Is Asia's mutual-fund business small compared to America's or Europe's?

Is the investing business in Asia more volatile than in other regions?

Do Western firms dominate the funds business in Asia?

If you answered yes to any of these questions, be prepared for a surprise; the data disagrees. Research compiled by New York-based Strategic Insight suggests the answers to all three should be no.

Tracking distribution data over the past five years, Strategic Insight finds that, globally, mutual funds attracted $4.2 trillion in net cash flows, most going into stock and bond funds. Last year, in particular, was a year of strong inflows, despite large-scale redemptions out of money-market funds.

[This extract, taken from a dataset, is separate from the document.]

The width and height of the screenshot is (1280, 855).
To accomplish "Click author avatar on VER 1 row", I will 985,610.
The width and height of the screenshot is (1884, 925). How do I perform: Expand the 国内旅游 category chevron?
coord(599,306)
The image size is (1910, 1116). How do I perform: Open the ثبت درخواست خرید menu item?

The global funds industry now totals $27 trillion in assets and is slated for growth, given the $60 trillion still parked in bank deposits or money-market funds, earning near-zero yields.

Asia local long-term fund flows -- that is, ex-MMFs -- in the past five years total $850 billion, while Asia-attributable flows to offshore funds add another estimated $120 billion. Combined, then, Asian flows to funds hit $970 billion over the past five years, double the amount in Europe ($430 billion) and not far from those in the US ($1.3 trillion).

"In other words," says Daniel Enskat, head of global consulting at Strategic Insight, "Asia, with only a fraction of US assets under management and only about 5% of mutual-fund household penetration across the region, generated almost equivalent net flows" to the US, which has nearly 50% fund household penetration.

These flows are, in aggregate, also more stable than elsewhere. Although individual holding periods of funds are quite short in Asia, and longest in America, this is not true at the headline level. The region's record inflow of $500 billion in 2007 remained intact during the volatility of 2008-2009, while Europe experienced massive outflows.

Asian long-term flows in 2009 were not very impressive (only $100 billion), but the region has gone through wrenching regulatory overhauls with regards to product distribution, and Strategic Insight expects activity to gradually recover.

It has been largely Asian financial institutions that have benefited from the bulk of these flows. The great majority of flows (90%) have gone into local products and locally known brands.

The top-selling managers of long-term products (that is, ex-MMFs) in Asia over the past five years have been: Daiwa ($52.2 billion of inflows), Nomura ($46.4 billion), Mirae Asset ($44.6 billion), Nikko ($33.5 billion) and Kokusai ($22.7 billion).

Of the next top 20 sellers, four are foreign (Pictet, Schroders, Fidelity and Credit Agricole), two are foreign-owned but have Asian roots (Prudential and JP Morgan) and three are foreign joint ventures (Birla Sun Life, Harvest and Shinhan BNP Paribas).

The rest are from Japan, China and India (in order of flows: Diam, Mistubishi UFJ, ChinaAMC, Sumitomo Mitsui, Daiwa SBI, Birla Sun Life, HDFC, Reliance Capital, Bosera, E Funds, GF Fund and Mizuho).

A dozen firms have enjoyed five-year AUM growth from Asian flows of more than 300%. They are: foreigners Credit Agricole and Pictet; China's Bosera, China Asset Management, E Funds, Harvest and GF Fund; Japan's Sumitomo Mitsui; Korea's Mirae Asset; and India's Birla Sun Life, HDFC and Reliance Capital.

The big question for the next five years is which of these Asian fund managers will have the ability to break out of their home markets and turn themselves into global players.